Last week I was in Hermosillo for a big ol AZ Showcase 2-day PR/trade/media/consumer event. I should have known my luck would turn here as well, after mocking all the delicate nancies that whine about The Water In Mexico and refuse to eat even salads because they're rinsed in Mexican water. I brag that I can brush my teeth with the water from the sink, that I can handle a couple of chugs here and there. Welllll, something went wrong, terribly wrong, and I haven't assigned blame to the food or water or whatever quite yet - but the Boom in My Bowels lasted days and days, even through the day after I returned home. UGH. And to end the trip with a flourish - my customs docs disappeared as I was on my last leg of pushing through all the immigration gates, and after an extensive search of the tiny space we could have possibly occupied between one Guy Who Stamps You to The Other, after keeping a dozen tired colleagues waiting for me, I find the fucking papers in the toilet by the luggage carousel. The TOILET! I usually hate overly-aggressive automatic flushing toilets (they splash my legs if I can't jump away fast enough) but this time I was rather relieved that my papers had a clean(ish) bowl to land in, however the fuck they managed to jump out of my purse. After fishing the papers out with only 2 fingers (formidable), wrapping them in wads of paper towel and running all the way back to the customs guards - he barely glanced at the faded document and sent me through. I offered to let him keep the form (because they're supposed to) but somehow he didn't want to. The guards and my colleagues were all cracking up, and a couple of my girls were crying with laughter. The effect I am always going for as a business person.
And now I know how to smuggle anything I want.

(...maybe I just ate too damn much on the trip?)
But if Blasting Bowels weren't the perfect end to a long week, here's a lil potrait of my domestic bliss. Wrap your head around this: the oldest steppie had his Homecoming Dance on Saturday. ACK ACK ACK. Nick went to his first high school dance and Chris and I fought all night about whether or not giving him a condom was a good idea.

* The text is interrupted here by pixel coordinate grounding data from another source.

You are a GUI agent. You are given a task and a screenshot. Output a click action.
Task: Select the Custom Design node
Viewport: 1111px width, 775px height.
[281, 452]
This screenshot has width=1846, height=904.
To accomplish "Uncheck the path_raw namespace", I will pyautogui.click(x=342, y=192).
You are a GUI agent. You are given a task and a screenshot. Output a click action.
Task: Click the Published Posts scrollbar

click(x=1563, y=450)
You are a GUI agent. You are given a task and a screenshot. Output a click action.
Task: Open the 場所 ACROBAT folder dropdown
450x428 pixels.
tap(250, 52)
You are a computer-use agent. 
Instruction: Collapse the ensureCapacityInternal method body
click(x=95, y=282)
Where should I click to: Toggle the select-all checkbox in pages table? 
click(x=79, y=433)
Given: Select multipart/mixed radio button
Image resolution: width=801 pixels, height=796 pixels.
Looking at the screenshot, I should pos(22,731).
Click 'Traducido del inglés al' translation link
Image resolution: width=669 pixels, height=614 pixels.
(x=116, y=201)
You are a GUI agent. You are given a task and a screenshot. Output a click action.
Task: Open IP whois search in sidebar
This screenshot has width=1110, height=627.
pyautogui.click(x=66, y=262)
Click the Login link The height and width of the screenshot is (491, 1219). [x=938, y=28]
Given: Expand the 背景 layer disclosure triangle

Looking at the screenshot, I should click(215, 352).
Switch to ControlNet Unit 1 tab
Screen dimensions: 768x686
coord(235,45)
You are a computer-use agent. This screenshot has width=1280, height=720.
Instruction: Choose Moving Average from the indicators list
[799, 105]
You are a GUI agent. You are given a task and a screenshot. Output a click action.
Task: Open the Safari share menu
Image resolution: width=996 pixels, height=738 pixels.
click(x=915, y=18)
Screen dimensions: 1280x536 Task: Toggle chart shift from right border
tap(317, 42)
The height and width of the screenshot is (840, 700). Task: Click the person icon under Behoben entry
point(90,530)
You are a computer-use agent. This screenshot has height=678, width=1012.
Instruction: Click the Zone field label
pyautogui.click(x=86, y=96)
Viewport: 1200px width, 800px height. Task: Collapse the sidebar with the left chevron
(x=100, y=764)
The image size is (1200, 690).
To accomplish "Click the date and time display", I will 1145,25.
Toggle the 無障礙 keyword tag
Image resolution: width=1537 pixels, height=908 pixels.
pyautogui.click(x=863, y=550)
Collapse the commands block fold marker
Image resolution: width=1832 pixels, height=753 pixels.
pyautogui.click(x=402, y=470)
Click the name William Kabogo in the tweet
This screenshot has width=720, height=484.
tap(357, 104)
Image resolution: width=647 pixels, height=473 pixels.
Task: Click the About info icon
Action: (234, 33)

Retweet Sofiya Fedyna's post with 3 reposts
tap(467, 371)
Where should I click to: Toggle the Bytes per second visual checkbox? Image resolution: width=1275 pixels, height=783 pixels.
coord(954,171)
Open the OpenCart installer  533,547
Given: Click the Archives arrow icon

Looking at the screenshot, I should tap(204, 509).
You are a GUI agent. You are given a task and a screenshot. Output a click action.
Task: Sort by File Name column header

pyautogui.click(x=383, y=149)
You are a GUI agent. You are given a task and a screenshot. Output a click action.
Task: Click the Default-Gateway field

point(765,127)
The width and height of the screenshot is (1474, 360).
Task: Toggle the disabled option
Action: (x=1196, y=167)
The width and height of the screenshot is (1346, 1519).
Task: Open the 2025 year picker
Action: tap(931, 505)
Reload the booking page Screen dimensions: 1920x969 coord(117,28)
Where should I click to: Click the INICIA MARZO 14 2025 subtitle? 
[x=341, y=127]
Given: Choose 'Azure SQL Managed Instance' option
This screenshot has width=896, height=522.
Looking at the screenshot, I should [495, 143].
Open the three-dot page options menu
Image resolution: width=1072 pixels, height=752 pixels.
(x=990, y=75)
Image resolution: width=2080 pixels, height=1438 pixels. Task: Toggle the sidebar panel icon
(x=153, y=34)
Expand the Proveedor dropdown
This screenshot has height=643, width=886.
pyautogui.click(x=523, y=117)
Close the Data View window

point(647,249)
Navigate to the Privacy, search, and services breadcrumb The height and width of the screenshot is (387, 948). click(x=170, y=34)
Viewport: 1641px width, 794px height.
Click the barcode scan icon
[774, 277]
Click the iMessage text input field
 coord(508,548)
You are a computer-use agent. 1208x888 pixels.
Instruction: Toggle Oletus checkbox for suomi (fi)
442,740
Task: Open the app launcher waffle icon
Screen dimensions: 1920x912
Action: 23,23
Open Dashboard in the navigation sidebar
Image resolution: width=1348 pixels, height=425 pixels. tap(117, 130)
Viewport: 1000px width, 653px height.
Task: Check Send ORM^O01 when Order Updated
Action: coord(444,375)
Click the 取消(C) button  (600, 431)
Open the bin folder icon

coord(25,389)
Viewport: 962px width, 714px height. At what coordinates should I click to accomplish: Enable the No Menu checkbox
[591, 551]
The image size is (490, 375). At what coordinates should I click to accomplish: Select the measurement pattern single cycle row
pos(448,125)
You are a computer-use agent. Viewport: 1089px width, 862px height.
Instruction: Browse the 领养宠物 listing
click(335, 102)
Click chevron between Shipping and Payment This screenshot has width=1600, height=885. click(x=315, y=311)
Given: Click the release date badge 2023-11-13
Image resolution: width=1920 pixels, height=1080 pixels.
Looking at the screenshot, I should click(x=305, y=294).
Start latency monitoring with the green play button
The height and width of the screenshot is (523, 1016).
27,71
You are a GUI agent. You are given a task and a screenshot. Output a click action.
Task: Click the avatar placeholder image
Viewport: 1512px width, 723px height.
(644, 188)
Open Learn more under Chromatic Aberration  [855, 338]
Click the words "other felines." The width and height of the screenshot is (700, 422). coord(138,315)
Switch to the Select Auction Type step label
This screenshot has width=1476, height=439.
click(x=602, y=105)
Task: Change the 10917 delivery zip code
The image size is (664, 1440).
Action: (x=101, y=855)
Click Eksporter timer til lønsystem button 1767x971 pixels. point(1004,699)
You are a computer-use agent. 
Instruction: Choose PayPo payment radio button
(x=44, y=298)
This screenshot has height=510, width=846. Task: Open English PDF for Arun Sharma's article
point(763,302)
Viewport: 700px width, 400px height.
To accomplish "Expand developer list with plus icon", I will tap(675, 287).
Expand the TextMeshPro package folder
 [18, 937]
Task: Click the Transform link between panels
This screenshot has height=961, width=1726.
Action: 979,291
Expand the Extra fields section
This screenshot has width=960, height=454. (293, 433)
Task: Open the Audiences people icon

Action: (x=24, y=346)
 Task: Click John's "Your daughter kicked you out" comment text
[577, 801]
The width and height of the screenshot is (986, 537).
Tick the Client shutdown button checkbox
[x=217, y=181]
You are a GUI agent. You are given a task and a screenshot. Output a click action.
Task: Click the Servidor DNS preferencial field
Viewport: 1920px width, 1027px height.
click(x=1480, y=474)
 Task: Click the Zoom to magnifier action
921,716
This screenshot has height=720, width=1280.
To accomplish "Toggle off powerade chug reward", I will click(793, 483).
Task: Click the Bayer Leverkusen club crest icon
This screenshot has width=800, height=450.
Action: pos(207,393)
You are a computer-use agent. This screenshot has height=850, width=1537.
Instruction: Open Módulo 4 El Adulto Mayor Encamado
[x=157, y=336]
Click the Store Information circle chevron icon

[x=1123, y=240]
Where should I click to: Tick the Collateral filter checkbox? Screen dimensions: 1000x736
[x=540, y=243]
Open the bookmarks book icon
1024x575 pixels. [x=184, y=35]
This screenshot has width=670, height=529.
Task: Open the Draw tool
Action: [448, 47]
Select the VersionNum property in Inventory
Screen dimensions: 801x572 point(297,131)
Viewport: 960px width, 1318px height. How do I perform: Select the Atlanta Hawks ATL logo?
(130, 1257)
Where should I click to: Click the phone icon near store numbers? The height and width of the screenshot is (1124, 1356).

Of course I'm a total hag and demanded that Chris temper his realistic vision of teenlife with the overarching theme of Don't Fucking Think About It when having the Pre-Dance Talk, but it was stressful nonetheless. I'm not interested in becoming a stepgrandma before I give birth myself. I'm only fucking thirty! His little date had braces that took up her whole mouth, which was the only comfort I had to block out the vision of her shortshort dress and hooker heels that I could never aspire to walk in myself. It gave me an ulcer just wondering what they were doing all night. It didn't help that we went to see The 40 Year-Old Virgin with Carmela, who was somehow surprised that it was just a little bit raunchy. She seemed to be blaming me for it with her disapproving huffs, I could tell.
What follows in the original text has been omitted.